Amazon.com: Entertainment Weekly picked the Ramones' first gig at CBGB's as one of the hundred most important moments in rock & roll history. How does that make you feel?
Joey Ramone: Coming in at No. 11 wasn't bad. That made me feel pretty good. People always embraced the Ramones, but it's nice, what's happening. Seems like since the band disbanded there's been a major increase in all kinds of things dealing with the Ramones and with rock & roll. Because the Ramones weren't just a band; we inspired generations of kids. We were really the blueprint for the kind of music that we created--that was called punk rock—but it was so much more than that. I mean, like, you hear from all these young kids, like Offspring and Green Day and Rancid--all these younger bands today. It's cool hearing from them.

Amazon.com: Did you guys have a sense of history when you started out?
Ramone: We were all friends living in the same neighborhood, basically; we were all kind of outcasts. And we shared a lot of the same musical tastes. And the music that we loved was kind of dying out, so we played for ourselves, more or less. The real good stuff was all kind of disappearing. I guess in the early '70s there was some good stuffthe Stooges, MC5, Alice Cooper, and then like [David] Bowie and T-Rex and Slade. There was a lot of good stuff, and then that was it.

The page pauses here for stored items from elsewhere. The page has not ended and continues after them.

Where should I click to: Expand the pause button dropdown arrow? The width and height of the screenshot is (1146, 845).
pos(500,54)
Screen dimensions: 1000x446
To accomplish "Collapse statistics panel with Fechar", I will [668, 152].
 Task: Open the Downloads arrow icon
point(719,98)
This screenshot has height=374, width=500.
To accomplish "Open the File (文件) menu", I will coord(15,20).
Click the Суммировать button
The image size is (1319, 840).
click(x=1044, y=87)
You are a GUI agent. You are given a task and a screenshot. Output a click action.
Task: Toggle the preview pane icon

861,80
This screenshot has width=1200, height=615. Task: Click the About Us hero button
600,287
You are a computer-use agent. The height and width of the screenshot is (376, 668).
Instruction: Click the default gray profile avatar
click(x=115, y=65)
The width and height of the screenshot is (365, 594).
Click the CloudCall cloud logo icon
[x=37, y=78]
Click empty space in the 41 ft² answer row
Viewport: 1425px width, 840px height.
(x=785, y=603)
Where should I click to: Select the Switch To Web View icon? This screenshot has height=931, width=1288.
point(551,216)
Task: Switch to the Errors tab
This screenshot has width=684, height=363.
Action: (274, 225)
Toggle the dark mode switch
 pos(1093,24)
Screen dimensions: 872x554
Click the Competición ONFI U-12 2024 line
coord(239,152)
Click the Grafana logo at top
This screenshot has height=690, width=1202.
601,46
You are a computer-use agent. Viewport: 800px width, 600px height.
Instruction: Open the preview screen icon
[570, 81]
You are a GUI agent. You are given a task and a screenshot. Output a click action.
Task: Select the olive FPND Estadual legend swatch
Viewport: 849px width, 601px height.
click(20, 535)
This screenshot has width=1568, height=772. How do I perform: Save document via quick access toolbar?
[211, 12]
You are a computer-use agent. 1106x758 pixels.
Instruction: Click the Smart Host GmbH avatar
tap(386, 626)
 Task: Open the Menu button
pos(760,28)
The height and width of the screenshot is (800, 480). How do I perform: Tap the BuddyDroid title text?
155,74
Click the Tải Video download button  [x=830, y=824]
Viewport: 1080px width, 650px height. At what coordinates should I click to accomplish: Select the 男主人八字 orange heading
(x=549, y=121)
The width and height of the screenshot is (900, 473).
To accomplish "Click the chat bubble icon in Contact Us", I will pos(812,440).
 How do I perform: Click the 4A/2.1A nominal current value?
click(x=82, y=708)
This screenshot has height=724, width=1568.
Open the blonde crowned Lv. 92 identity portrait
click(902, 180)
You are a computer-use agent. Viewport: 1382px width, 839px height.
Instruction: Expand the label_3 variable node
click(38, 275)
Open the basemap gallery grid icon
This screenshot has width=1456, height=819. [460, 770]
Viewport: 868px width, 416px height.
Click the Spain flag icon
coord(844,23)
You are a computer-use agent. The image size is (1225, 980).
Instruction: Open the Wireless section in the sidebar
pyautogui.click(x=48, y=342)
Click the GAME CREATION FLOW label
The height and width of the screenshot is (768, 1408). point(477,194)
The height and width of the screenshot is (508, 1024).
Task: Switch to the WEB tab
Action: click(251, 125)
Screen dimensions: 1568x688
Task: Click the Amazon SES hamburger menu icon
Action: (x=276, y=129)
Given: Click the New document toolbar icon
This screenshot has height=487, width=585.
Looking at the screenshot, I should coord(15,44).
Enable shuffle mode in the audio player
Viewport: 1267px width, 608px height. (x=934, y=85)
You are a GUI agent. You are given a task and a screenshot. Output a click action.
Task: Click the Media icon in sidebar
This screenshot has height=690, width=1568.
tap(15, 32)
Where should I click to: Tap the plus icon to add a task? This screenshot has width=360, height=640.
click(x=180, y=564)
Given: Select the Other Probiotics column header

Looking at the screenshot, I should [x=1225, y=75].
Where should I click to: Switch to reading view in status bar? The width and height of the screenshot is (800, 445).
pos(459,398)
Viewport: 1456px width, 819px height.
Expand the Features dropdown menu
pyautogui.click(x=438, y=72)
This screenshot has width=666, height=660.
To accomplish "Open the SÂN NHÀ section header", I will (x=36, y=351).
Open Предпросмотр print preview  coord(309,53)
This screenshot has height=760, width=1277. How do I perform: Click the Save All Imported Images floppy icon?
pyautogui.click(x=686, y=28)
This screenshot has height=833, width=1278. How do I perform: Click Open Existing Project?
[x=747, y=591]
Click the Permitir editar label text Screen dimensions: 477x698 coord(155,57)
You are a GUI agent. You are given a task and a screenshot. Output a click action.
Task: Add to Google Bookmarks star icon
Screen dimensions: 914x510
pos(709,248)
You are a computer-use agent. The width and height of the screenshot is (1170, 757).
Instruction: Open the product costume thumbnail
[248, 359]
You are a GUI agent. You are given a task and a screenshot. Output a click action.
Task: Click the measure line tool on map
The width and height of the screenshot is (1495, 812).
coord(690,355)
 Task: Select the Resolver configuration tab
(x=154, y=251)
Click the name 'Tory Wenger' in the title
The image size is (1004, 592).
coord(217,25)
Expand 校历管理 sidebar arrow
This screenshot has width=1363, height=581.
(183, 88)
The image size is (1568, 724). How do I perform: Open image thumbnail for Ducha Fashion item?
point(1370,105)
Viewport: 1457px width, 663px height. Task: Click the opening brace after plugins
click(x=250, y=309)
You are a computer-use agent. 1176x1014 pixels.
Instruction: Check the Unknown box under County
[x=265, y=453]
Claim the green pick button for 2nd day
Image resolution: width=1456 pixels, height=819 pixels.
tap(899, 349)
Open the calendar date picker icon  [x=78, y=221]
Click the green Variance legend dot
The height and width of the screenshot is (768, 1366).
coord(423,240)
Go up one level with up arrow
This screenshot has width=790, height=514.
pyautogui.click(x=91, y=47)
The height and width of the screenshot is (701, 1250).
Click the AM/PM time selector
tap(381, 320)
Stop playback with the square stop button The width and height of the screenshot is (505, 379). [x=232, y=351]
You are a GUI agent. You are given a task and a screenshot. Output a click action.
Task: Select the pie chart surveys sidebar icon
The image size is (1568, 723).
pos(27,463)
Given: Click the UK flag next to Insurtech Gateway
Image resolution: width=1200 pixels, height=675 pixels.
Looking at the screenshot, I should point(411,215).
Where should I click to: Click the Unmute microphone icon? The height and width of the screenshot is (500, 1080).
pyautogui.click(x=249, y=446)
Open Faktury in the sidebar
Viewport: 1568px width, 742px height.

Amazon.com: Is there a single most important element to the Ramones' sound?
Ramone: Johnny conceived a new guitar sound and everyone brought something special to the stew. The things that we sang about were dealing with ourselves—our own frustrations and things that we found amusing and things dealing with TV or radio or life.

Amazon.com: How, over the course of 20 years, did you guys avoid getting fat?
Ramone: We always knew who we were as individuals. We knew what we wanted and we never strayed. We knew what excited us and what our fans liked. We're purists and we always stayed true to that.

Amazon.com: Was it ever frustrating creating perfect pop radio songs like Rockaway Beach and not getting radio play?
Ramone: Well, it was a very frustrating career. It was just constant obstacles being thrown in your path. It wasn't in the music or anything. It was usually the industry—radio or whatever. A lot of people were afraid of us.

Amazon.com: What's your first musical recollection?
Ramone: I remember it being like Del Shannon. That might have been the first record I bought Runaway. My early life, I went through a lot of crap with divorce and my mom remarrying and getting a new family and all this crap. I kind of found my salvation in AM radio. I remember being turned on to the Beach Boys, hearing Surfing USA, I guess, in 1960. But the Beatles really did it to me. Later on, the Stooges were a band that really helped me in those dark periods—just get out the aggression. Nobody picked up guns in those days. You put on music and it made you feel great.

Amazon.com: In looking back at the legacy of the Ramones, what makes you feel the proudest?
Ramone: I guess just the entire accomplishment. We never sold out; we always retained our self-respect and our integrity. And I guess just being respected by other artists, like Stephen King and Matt Groening and Phil Spector. And just the fans in general. We get diehard fans.

Amazon.com: What's a record that people would be surprised that you love?
Ramone: I love that Lucinda Williams record, Car Wheels on a Gravel Road. It's just totally genuine. And she's very unique.

Amazon.com: When people are being really real and honest and passionate, it transcends genre.
Ramone: I love that—when I'm affected by somebody else. It doesn't happen very often. There's a real art to making music. It's not a commodity, even though today it is a commodity. Today it's just record business. It has nothing to do with music or art.